In their letter, whistleblowers said “given the risks associated with the advancement of AI, there is an urgent need to ensure that employees working on this technology understand that they can raise complaints or address concerns to federal regulatory or law enforcement authorities.”
What Did OpenAI Know, And When?
What remains unanswered, security experts agree, is the extent of damage and/or infiltration to OpenAI’s infrastructure.
Though the company insists the incident poses no threat to national security, former and current employees dispute that characterization. Leopold Aschenbrenner, who once worked at OpenAI as a researcher, claims the company’s security is not sufficient to prevent the theft of secrets by state actors. And company CEO Sam Altman has been accused of putting commercial interests ahead of public safety.
William Saunders, an OpenAI research engineer who quit in February, said in a podcast interview he had noticed a pattern of “rushed and not very solid” safety work “in service of meeting the shipping date” for a new product.
On Thursday, OpenAI unveiled a cheaper version of its top AI model, GPT-4o mini. “We expect GPT-4o mini will significantly expand the range of applications built with AI by making intelligence much more affordable,” the company said.

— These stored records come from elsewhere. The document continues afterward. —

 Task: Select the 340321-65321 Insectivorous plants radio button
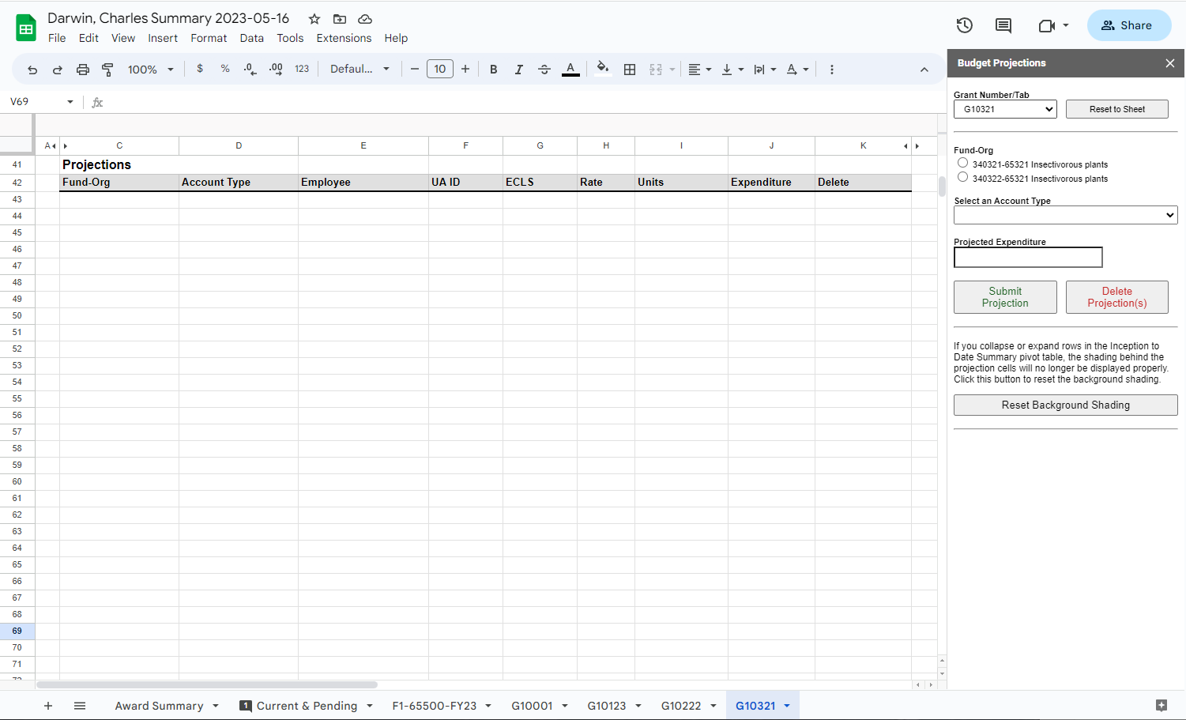tap(962, 163)
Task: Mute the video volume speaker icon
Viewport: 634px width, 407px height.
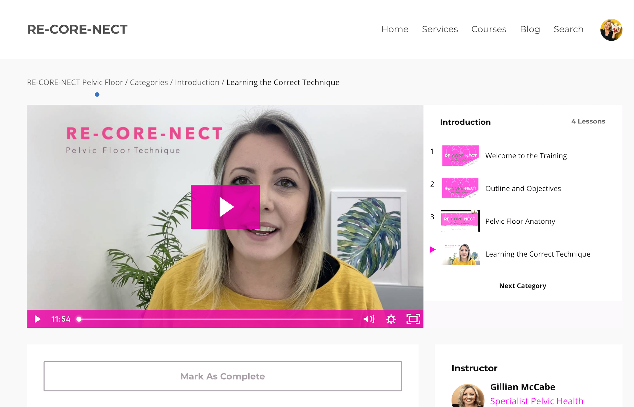Action: [369, 319]
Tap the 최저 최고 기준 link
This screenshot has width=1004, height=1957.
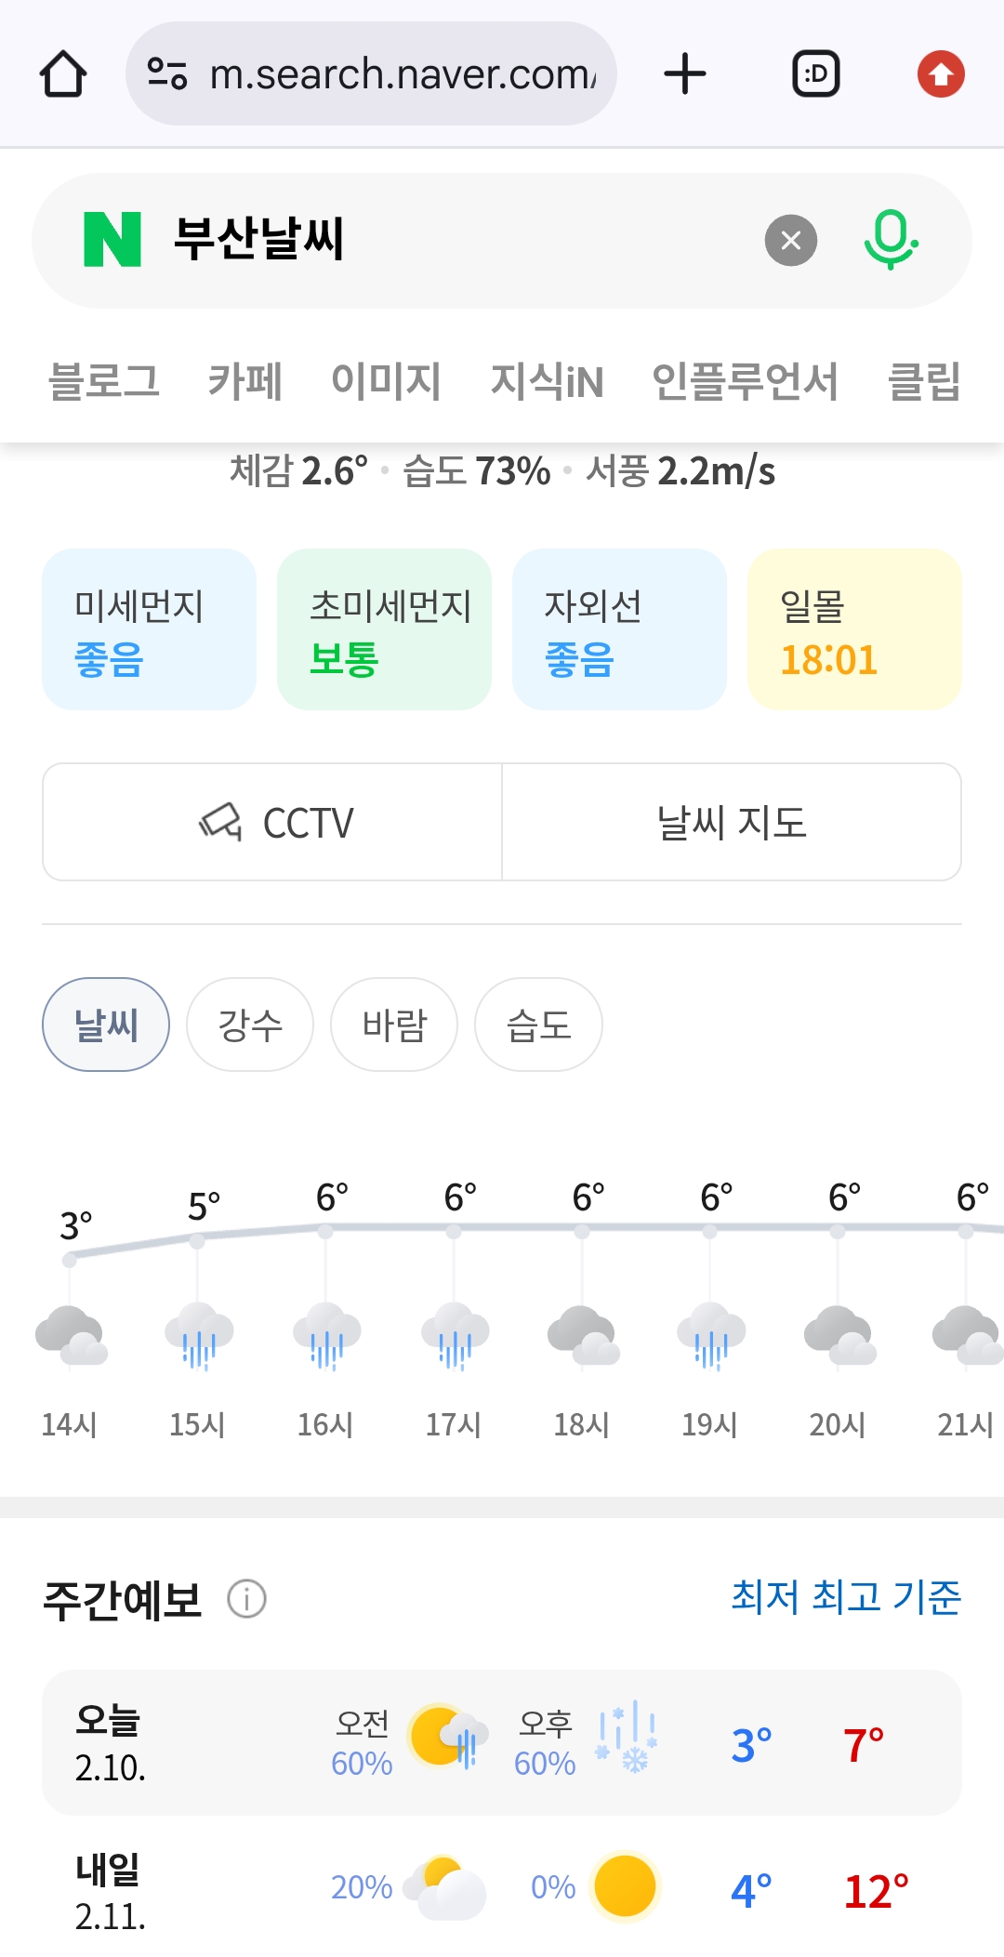coord(846,1597)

OpenAI’s dawdling handling of the intrusion “shows a certain amount of internal disagreements over safety protocols and self-governance,” said Vaibhav Malik, who as global partner solution architect at Cloudflare Inc. is an expert in AI security.
“A lot of it comes down to testing features and making updates as versions come out,” Malik said in an interview. It is incumbent on OpenAI to be more transparent in how it treats data, as well as articulate its practices for encryption, secure coding, regular security assessments and supply-chain process, he added.

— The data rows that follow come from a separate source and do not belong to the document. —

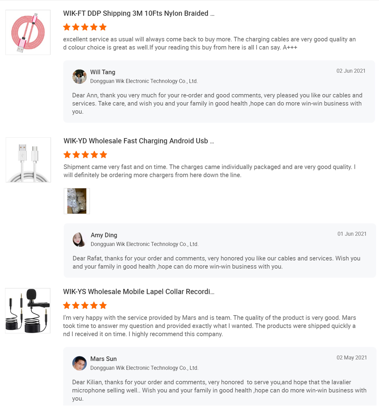The width and height of the screenshot is (379, 417).
Task: Click Mars Sun's profile avatar
Action: click(80, 363)
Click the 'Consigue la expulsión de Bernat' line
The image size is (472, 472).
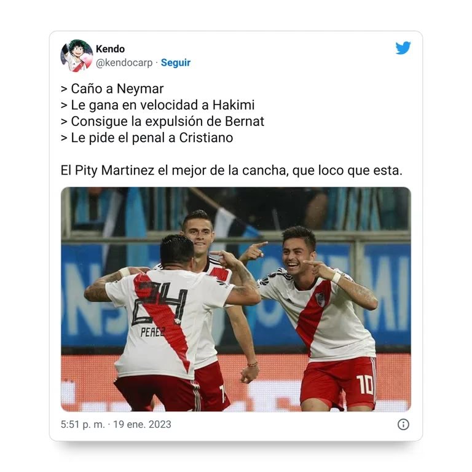pyautogui.click(x=162, y=122)
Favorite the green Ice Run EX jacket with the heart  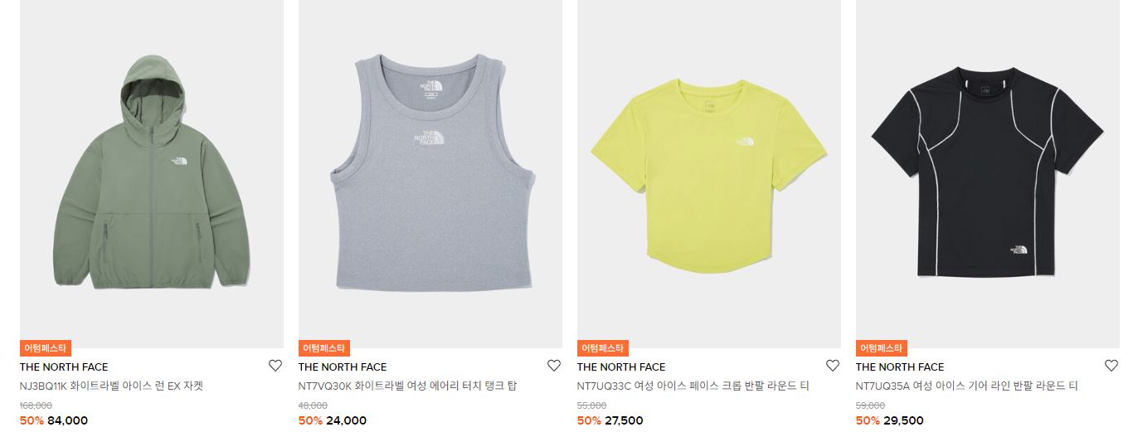275,366
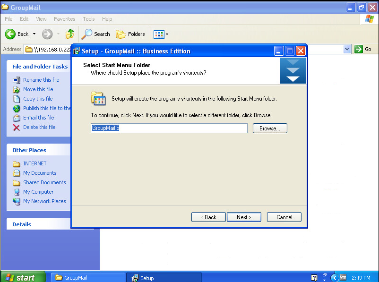
Task: Click the Delete this file red X icon
Action: pos(17,127)
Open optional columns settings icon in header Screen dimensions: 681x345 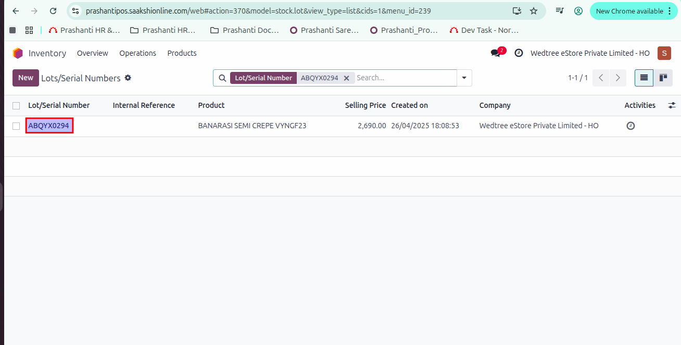click(x=672, y=105)
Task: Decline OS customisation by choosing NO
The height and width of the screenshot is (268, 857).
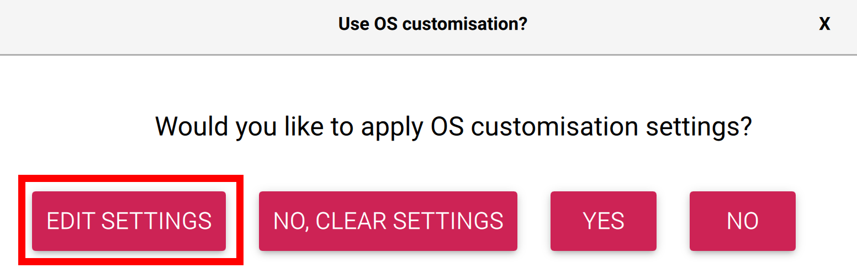Action: pos(742,221)
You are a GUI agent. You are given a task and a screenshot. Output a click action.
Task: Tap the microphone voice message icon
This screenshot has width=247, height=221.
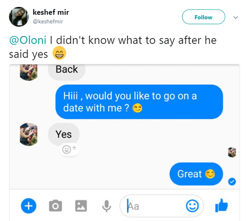point(107,206)
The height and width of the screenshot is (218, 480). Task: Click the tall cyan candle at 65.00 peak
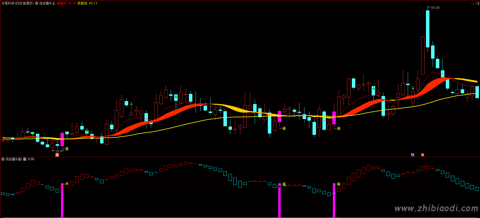[428, 29]
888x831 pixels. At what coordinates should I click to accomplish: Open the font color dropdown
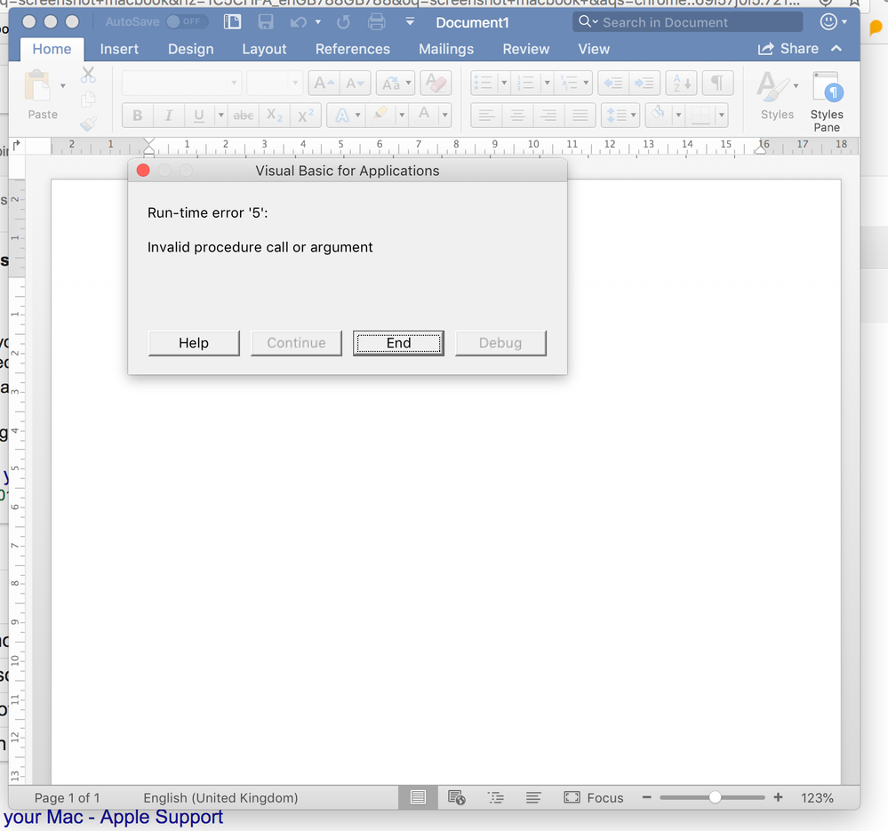click(444, 115)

“OpenAI shouldn’t get a pass for not disclosing their breach in a timely manner,” said Mitch Ashley, chief technology advisor with The Futurum Group and chief technology officer at Techstrong Group. “For us to have transparency into AI, companies like OpenAI must also be transparent about their security posture and disclosures.”
“Young companies like OpenAI often do things fast and break stuff,” Rich Wilding, partner at Co-Created, said in an interview. “And it isn’t just them.”

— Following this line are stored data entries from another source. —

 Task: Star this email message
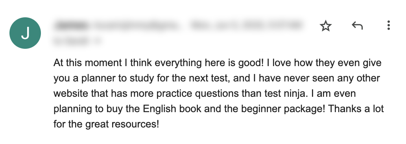pos(325,26)
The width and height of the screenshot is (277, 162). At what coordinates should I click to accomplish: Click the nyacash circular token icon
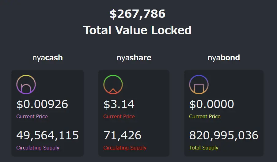(26, 85)
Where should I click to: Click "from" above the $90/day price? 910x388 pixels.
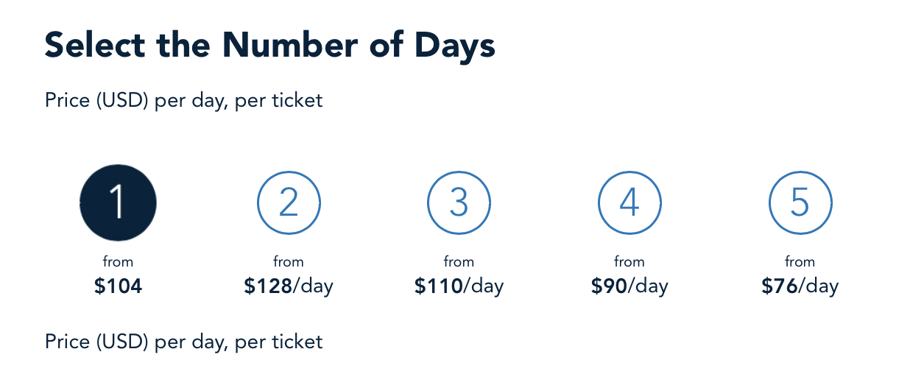tap(629, 261)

Of late, there has been a lot of breaking of AI and non-AI systems. “The situation with OpenAI is not unique to AI,” Wilding said, rattling off a recent raft of intrusions at AT&T Inc., AutoZone Inc., Snowflake Inc. and others. Indeed, Identity Theft Resource Center reported a 490% year-over-year spike in data breaches in the first half of 2024, or about 1.1 billion instances.
“Shadow IT has been around a lot, which worries companies,” Wilding said. “It’s a new reiteration of the same issue, that applied to banks. He and others also warned of the accumulation of old or unnecessary data in a centralized repository or “data lake” that can put businesses at greater risk of security breaches.
Adds Steve Benton, vice president of threat research at Anomali: “Are there other breaches going undisclosed? Well let’s not be naïve here. Almost certainly there are. For any organization protecting brand and reputation, they will live within the bounds of what they are obliged to disclose. That’s just commercial reality.”
As a private company, OpenAI does not have the same breach reporting obligations as public companies. But this could eventually change.
In October, The Federal Trade Commission approved an amendment to the Safeguards Rule that would require non-banking institutions to report certain data breaches and other security events to the agency.
“Trust will continue to be an issue, but people understand this stuff is complicated and risky,” Christian Wentz, founder and CEO of Gradient Technologies, said in an interview.